(Entries for locating words and elements)
***

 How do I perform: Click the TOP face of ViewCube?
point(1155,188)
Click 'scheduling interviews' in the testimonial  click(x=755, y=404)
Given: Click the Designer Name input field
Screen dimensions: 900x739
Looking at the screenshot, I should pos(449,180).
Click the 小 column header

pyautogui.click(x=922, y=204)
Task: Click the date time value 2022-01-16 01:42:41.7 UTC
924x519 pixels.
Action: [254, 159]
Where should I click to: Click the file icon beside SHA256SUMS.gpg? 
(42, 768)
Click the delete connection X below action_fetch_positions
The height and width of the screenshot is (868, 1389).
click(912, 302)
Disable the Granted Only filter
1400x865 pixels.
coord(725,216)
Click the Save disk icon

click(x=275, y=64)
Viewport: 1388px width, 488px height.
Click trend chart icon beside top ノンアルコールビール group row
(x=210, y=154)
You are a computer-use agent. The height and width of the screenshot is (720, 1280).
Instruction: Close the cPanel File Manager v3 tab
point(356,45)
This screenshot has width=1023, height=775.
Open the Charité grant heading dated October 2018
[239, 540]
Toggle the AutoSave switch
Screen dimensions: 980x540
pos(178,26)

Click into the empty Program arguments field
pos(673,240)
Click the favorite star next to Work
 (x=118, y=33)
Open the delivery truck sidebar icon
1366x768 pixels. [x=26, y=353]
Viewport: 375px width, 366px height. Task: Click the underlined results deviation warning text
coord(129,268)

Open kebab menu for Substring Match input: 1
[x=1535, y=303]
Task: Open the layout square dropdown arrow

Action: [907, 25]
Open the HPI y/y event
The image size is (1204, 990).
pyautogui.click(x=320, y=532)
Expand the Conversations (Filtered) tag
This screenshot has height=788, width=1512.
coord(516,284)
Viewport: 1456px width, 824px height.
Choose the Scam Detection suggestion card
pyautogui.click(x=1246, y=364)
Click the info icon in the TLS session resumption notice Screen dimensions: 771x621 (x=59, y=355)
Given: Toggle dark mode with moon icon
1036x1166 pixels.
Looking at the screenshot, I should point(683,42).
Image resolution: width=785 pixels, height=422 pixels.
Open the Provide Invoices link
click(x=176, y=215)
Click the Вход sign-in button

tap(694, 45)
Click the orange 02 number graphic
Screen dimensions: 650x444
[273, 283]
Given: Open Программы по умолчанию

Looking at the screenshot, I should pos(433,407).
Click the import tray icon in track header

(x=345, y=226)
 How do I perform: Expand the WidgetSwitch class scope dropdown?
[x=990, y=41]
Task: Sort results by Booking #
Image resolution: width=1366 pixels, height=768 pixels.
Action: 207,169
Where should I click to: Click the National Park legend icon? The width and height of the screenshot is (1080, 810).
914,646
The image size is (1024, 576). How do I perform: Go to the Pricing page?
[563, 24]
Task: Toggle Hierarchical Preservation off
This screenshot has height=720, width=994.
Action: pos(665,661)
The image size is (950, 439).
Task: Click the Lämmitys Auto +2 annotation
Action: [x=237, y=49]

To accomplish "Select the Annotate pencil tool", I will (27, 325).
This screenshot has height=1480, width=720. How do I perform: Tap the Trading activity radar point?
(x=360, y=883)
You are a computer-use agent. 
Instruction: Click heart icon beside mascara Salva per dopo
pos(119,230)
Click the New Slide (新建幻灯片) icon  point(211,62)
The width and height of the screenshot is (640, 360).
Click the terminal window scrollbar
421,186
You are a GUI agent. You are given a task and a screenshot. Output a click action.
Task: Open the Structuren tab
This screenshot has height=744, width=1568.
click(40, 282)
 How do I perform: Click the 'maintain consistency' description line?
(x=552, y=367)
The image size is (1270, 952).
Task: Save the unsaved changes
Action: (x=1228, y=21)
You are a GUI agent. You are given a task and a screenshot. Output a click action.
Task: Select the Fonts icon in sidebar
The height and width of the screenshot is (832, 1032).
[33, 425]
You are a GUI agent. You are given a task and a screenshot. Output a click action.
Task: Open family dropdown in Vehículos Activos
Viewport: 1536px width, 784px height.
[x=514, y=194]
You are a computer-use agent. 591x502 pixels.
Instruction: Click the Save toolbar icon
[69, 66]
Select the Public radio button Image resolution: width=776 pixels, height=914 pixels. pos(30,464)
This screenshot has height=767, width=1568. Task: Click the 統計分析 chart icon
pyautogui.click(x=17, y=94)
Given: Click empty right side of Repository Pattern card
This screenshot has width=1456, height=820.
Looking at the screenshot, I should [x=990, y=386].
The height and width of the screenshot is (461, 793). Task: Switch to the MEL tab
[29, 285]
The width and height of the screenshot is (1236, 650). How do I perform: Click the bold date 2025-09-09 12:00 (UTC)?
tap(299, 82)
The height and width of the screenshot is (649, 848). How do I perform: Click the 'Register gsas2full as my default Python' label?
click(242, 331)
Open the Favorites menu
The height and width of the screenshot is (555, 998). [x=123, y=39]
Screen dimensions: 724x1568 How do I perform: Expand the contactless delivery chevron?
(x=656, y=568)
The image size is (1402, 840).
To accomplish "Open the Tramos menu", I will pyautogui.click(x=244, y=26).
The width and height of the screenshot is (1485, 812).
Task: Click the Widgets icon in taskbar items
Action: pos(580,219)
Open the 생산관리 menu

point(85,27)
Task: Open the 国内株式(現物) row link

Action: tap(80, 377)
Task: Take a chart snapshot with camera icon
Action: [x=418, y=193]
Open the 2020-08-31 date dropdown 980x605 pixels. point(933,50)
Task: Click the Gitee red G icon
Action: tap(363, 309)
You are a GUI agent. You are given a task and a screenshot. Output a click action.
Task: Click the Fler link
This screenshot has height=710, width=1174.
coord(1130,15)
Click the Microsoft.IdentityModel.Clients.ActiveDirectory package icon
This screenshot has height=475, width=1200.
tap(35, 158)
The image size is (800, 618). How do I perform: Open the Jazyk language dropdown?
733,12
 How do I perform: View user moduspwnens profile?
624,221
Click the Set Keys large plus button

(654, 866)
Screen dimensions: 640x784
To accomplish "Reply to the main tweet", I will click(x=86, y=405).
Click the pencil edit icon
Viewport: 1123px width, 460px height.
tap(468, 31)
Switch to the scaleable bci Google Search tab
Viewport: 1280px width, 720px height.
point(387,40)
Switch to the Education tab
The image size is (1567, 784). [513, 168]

***

Can you output every one of the lines above word for word, with nothing changed?

 How do I perform: Click the TOP face of ViewCube?
point(1155,188)
Click 'scheduling interviews' in the testimonial  click(x=755, y=404)
Given: Click the Designer Name input field
Screen dimensions: 900x739
Looking at the screenshot, I should pos(449,180).
Click the 小 column header

pyautogui.click(x=922, y=204)
Task: Click the date time value 2022-01-16 01:42:41.7 UTC
924x519 pixels.
Action: [254, 159]
Where should I click to: Click the file icon beside SHA256SUMS.gpg? 
(42, 768)
Click the delete connection X below action_fetch_positions
The height and width of the screenshot is (868, 1389).
click(912, 302)
Disable the Granted Only filter
1400x865 pixels.
coord(725,216)
Click the Save disk icon

click(x=275, y=64)
Viewport: 1388px width, 488px height.
Click trend chart icon beside top ノンアルコールビール group row
(x=210, y=154)
You are a computer-use agent. The height and width of the screenshot is (720, 1280).
Instruction: Close the cPanel File Manager v3 tab
point(356,45)
This screenshot has width=1023, height=775.
Open the Charité grant heading dated October 2018
[239, 540]
Toggle the AutoSave switch
Screen dimensions: 980x540
pos(178,26)

Click into the empty Program arguments field
pos(673,240)
Click the favorite star next to Work
 (x=118, y=33)
Open the delivery truck sidebar icon
1366x768 pixels. [x=26, y=353]
Viewport: 375px width, 366px height. Task: Click the underlined results deviation warning text
coord(129,268)

Open kebab menu for Substring Match input: 1
[x=1535, y=303]
Task: Open the layout square dropdown arrow

Action: [907, 25]
Open the HPI y/y event
The image size is (1204, 990).
pyautogui.click(x=320, y=532)
Expand the Conversations (Filtered) tag
This screenshot has height=788, width=1512.
coord(516,284)
Viewport: 1456px width, 824px height.
Choose the Scam Detection suggestion card
pyautogui.click(x=1246, y=364)
Click the info icon in the TLS session resumption notice Screen dimensions: 771x621 (x=59, y=355)
Given: Toggle dark mode with moon icon
1036x1166 pixels.
Looking at the screenshot, I should point(683,42).
Image resolution: width=785 pixels, height=422 pixels.
Open the Provide Invoices link
click(x=176, y=215)
Click the Вход sign-in button

tap(694, 45)
Click the orange 02 number graphic
Screen dimensions: 650x444
[273, 283]
Given: Open Программы по умолчанию

Looking at the screenshot, I should pos(433,407).
Click the import tray icon in track header

(x=345, y=226)
 How do I perform: Expand the WidgetSwitch class scope dropdown?
[x=990, y=41]
Task: Sort results by Booking #
Image resolution: width=1366 pixels, height=768 pixels.
Action: 207,169
Where should I click to: Click the National Park legend icon? The width and height of the screenshot is (1080, 810).
914,646
The image size is (1024, 576). How do I perform: Go to the Pricing page?
[563, 24]
Task: Toggle Hierarchical Preservation off
This screenshot has height=720, width=994.
Action: pos(665,661)
The image size is (950, 439).
Task: Click the Lämmitys Auto +2 annotation
Action: [x=237, y=49]

To accomplish "Select the Annotate pencil tool", I will (27, 325).
This screenshot has height=1480, width=720. How do I perform: Tap the Trading activity radar point?
(x=360, y=883)
You are a computer-use agent. 
Instruction: Click heart icon beside mascara Salva per dopo
pos(119,230)
Click the New Slide (新建幻灯片) icon  point(211,62)
The width and height of the screenshot is (640, 360).
Click the terminal window scrollbar
421,186
You are a GUI agent. You are given a task and a screenshot. Output a click action.
Task: Open the Structuren tab
This screenshot has height=744, width=1568.
click(40, 282)
 How do I perform: Click the 'maintain consistency' description line?
(x=552, y=367)
The image size is (1270, 952).
Task: Save the unsaved changes
Action: (x=1228, y=21)
You are a GUI agent. You are given a task and a screenshot. Output a click action.
Task: Select the Fonts icon in sidebar
The height and width of the screenshot is (832, 1032).
[33, 425]
You are a GUI agent. You are given a task and a screenshot. Output a click action.
Task: Open family dropdown in Vehículos Activos
Viewport: 1536px width, 784px height.
[x=514, y=194]
You are a computer-use agent. 591x502 pixels.
Instruction: Click the Save toolbar icon
[69, 66]
Select the Public radio button Image resolution: width=776 pixels, height=914 pixels. pos(30,464)
This screenshot has height=767, width=1568. Task: Click the 統計分析 chart icon
pyautogui.click(x=17, y=94)
Given: Click empty right side of Repository Pattern card
This screenshot has width=1456, height=820.
Looking at the screenshot, I should [x=990, y=386].
The height and width of the screenshot is (461, 793). Task: Switch to the MEL tab
[29, 285]
The width and height of the screenshot is (1236, 650). How do I perform: Click the bold date 2025-09-09 12:00 (UTC)?
tap(299, 82)
The height and width of the screenshot is (649, 848). How do I perform: Click the 'Register gsas2full as my default Python' label?
click(242, 331)
Open the Favorites menu
The height and width of the screenshot is (555, 998). [x=123, y=39]
Screen dimensions: 724x1568 How do I perform: Expand the contactless delivery chevron?
(x=656, y=568)
The image size is (1402, 840).
To accomplish "Open the Tramos menu", I will pyautogui.click(x=244, y=26).
The width and height of the screenshot is (1485, 812).
Task: Click the Widgets icon in taskbar items
Action: pos(580,219)
Open the 생산관리 menu

point(85,27)
Task: Open the 国内株式(現物) row link

Action: tap(80, 377)
Task: Take a chart snapshot with camera icon
Action: [x=418, y=193]
Open the 2020-08-31 date dropdown 980x605 pixels. point(933,50)
Task: Click the Gitee red G icon
Action: tap(363, 309)
You are a GUI agent. You are given a task and a screenshot. Output a click action.
Task: Click the Fler link
This screenshot has height=710, width=1174.
coord(1130,15)
Click the Microsoft.IdentityModel.Clients.ActiveDirectory package icon
This screenshot has height=475, width=1200.
tap(35, 158)
The image size is (800, 618). How do I perform: Open the Jazyk language dropdown?
733,12
 How do I perform: View user moduspwnens profile?
624,221
Click the Set Keys large plus button

(654, 866)
Screen dimensions: 640x784
To accomplish "Reply to the main tweet", I will click(x=86, y=405).
Click the pencil edit icon
Viewport: 1123px width, 460px height.
tap(468, 31)
Switch to the scaleable bci Google Search tab
Viewport: 1280px width, 720px height.
point(387,40)
Switch to the Education tab
The image size is (1567, 784). [513, 168]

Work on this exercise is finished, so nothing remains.